[What you are asked to do]
Go to the line containing "Pranešėjų apsauga (959, 993)" and return it and each line after it exactly, through the end of the data below, and nothing more.

Listed records Block Start

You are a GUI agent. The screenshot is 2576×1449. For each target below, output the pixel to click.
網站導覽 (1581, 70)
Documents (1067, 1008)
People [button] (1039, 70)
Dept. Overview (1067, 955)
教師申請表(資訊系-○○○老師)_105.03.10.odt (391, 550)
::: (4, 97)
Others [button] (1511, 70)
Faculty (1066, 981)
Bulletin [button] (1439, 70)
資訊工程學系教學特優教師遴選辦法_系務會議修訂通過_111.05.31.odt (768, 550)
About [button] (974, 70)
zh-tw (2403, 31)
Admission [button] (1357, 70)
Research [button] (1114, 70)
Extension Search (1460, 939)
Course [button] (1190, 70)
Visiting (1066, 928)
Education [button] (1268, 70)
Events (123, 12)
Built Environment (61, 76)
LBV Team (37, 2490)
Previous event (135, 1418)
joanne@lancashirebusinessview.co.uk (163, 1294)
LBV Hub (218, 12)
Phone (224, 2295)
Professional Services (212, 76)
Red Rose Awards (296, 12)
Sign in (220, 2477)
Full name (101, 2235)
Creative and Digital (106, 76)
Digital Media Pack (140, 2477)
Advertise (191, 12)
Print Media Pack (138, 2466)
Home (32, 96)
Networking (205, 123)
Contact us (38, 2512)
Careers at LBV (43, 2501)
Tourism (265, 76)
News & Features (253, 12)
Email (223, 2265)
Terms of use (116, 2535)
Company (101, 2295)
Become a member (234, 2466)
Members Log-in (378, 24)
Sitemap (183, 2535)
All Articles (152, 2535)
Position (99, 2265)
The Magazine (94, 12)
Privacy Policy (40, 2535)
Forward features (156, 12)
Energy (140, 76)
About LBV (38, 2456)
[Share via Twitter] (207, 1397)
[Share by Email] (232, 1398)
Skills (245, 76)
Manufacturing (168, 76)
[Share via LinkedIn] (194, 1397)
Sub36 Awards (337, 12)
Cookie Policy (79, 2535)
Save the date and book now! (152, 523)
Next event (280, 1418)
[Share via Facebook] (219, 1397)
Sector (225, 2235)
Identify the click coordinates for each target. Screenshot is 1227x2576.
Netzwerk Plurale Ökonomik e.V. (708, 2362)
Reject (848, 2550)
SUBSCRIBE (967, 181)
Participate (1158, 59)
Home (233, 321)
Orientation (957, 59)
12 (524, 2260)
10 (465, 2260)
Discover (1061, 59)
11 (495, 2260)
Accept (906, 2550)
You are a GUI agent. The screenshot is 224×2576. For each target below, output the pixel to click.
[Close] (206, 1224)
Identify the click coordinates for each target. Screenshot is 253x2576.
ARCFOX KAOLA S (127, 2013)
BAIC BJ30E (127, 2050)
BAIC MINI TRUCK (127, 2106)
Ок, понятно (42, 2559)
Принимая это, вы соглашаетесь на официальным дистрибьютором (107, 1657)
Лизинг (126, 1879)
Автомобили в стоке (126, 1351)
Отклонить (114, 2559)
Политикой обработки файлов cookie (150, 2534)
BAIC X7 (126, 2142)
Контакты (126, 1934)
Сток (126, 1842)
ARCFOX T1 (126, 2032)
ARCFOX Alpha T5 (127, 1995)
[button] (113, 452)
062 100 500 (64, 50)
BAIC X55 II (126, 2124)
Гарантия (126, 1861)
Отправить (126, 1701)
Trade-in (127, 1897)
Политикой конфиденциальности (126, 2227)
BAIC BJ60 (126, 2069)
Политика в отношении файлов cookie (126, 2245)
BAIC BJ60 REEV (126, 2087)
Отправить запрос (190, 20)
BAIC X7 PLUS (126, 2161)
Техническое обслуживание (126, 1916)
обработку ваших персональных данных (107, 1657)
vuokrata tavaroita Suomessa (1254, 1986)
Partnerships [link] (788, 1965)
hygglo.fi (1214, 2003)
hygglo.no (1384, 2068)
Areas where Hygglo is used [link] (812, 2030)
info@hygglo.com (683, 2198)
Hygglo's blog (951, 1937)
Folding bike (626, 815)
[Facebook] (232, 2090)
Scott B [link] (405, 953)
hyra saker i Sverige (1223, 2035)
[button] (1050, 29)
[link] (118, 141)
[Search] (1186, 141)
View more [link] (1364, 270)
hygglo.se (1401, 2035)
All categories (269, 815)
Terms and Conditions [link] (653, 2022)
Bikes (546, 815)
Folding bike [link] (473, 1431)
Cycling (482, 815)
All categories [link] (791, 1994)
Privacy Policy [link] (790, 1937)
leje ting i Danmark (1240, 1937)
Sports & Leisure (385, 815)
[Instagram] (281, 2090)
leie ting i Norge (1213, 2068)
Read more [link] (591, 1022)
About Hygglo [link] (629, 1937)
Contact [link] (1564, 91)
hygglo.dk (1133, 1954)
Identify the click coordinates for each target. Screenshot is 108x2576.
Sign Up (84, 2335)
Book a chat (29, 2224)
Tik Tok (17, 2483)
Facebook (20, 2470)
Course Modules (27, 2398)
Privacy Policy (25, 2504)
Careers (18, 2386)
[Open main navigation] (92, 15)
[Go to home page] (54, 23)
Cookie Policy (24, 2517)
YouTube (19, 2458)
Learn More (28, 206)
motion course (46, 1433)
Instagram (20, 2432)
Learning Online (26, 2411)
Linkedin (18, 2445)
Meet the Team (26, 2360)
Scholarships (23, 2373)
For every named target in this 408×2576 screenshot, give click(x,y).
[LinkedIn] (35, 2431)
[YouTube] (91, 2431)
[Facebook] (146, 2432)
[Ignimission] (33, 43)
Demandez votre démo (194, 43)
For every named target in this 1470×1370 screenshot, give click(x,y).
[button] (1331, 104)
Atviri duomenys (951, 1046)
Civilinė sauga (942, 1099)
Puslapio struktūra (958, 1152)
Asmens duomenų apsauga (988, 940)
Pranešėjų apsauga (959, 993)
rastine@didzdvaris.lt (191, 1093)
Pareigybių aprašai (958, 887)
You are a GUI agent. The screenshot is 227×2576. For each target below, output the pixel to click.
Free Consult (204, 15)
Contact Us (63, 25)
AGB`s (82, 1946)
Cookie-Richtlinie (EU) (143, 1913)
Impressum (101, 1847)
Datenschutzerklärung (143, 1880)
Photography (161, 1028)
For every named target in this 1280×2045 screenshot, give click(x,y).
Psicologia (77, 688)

Listed records Block End

[Answer area]
Pranešėjų apsauga (959, 993)
rastine@didzdvaris.lt (191, 1093)
Pareigybių aprašai (958, 887)
You are a GUI agent. The screenshot is 227×2576. For each target below, output the pixel to click.
Free Consult (204, 15)
Contact Us (63, 25)
AGB`s (82, 1946)
Cookie-Richtlinie (EU) (143, 1913)
Impressum (101, 1847)
Datenschutzerklärung (143, 1880)
Photography (161, 1028)
For every named target in this 1280×2045 screenshot, give click(x,y).
Psicologia (77, 688)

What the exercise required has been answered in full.